Prior to preparing a dissertation proposal, each student who has not completed a master’s thesis (or otherwise independently published) must replicate the empirical work of a published paper from a major transportation journal, chosen by the student and approved by the advisor. This replication may involve the collection of new data, the use of better statistical techniques, additional simulations, or the identification and correction of theoretical errors. Through the replication project, students gain direct experience in reducing a general problem to a manageable research project, in using data, and in carrying out a research project.

A replication project involves choosing an empirical paper, obtaining the data necessary to replicate the project and then replicating the project and describing the replication an any related extensions in a research paper. Such projects are most common in economics, but could also be done based on any of the four transportation science research areas.

Dissertation Proposal

Dissertation proposals differ across areas but a typical proposal would be 15-30 pages long and would include an introduction, a review of related literature, a plan for the dissertation research and an indication of the sorts of products that will emerge from the project (publishable papers, case studies, software, technologies, etc.). The proposal is not a binding contract, because research evolves, but it should provide the committee with sufficient information to judge the likelihood that the project will be sufficient to meet the requirements for a Ph.D.

Qualifying Examination

The qualifying exam must include five faculty members of which at least three members must be selected from the Transportation Science core faculty, and at least one of whom must be outside of that group. The qualifying exam is primarily an oral presentation of the dissertation proposal but might also include a discussion of other major research efforts conducted by the candidate and can involve questions from courses taken at UCI, or general transportation related questions.

Upon completion of the coursework and the publication or replication paper requirement, each student must develop a dissertation proposal defining the research problem, related literature, research methods, and data resources. The Ph.D. qualifying examination consists of an oral defense of that proposal before a candidacy committee chosen according to normal campus regulations, upon the recommendation of the Graduate Director. Typically, this is a committee of at least three members of the Transportation Science faculty and at least one faculty member who is not associated with Transportation Science.

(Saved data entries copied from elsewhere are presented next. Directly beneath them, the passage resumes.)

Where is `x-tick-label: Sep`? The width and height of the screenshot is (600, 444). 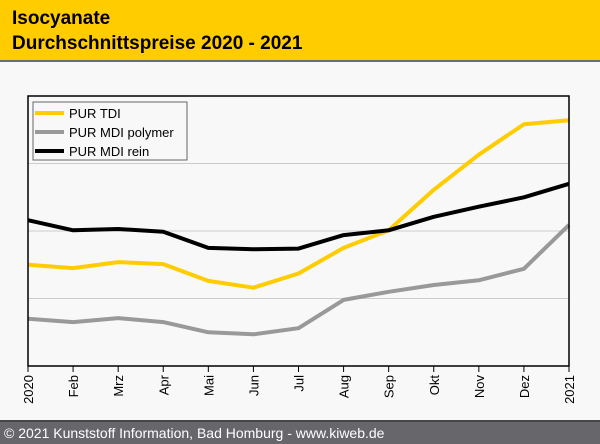 x-tick-label: Sep is located at coordinates (390, 386).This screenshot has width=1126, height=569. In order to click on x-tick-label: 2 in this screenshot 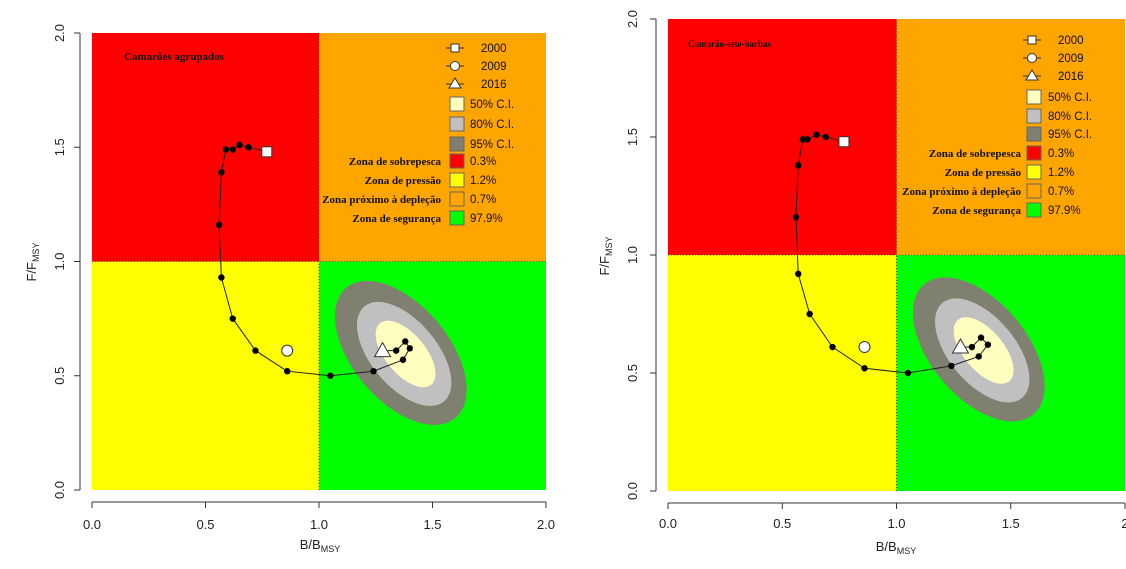, I will do `click(1124, 524)`.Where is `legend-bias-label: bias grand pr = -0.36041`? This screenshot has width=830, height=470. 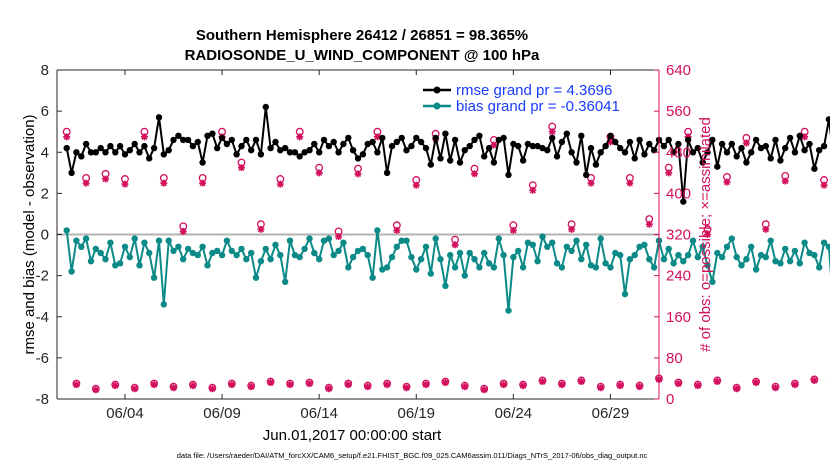
legend-bias-label: bias grand pr = -0.36041 is located at coordinates (538, 106). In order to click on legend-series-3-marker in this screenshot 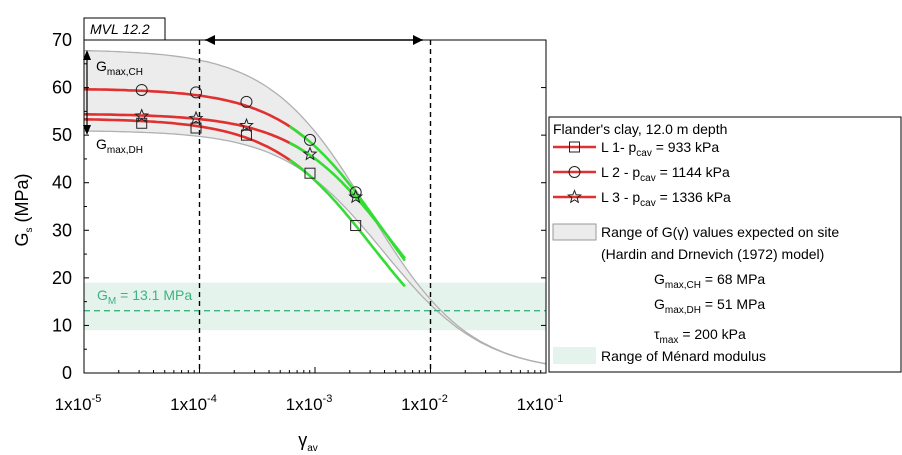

UCI is a major research university and has an excellent library collection, as well as special interlibrary loan arrangements with other University of California libraries including the Transportation Library at Berkeley. Research is coordinated with the Irvine branch of the Institute of Transportation Studies (ITS). Approximately 30 to 40 graduate students are employed as research assistants each year in ITS. Research covers a broad spectrum of transportation issues. Current funded research projects focus upon intelligent transportation systems (ITS), particularly advanced transportation management systems; planning and analysis of transportation systems; transportation systems operation and control; transportation engineering; transportation safety; road and congestion pricing; environmental and energy issues and demand for alternative fuel vehicles; public transit operations, transportation-land use interactions, demand for autos, and travel demand.

ITS is part of the University of California Transportation Center, one of ten federally designated centers of excellence for transportation research. The transportation research program at UCI is also supported by the Advanced Transportation Management Systems (ATMS) Laboratories. The Institute maintains a regular publications series documenting research conducted within its programs and is the editorial headquarters of the Journal of Regional Science.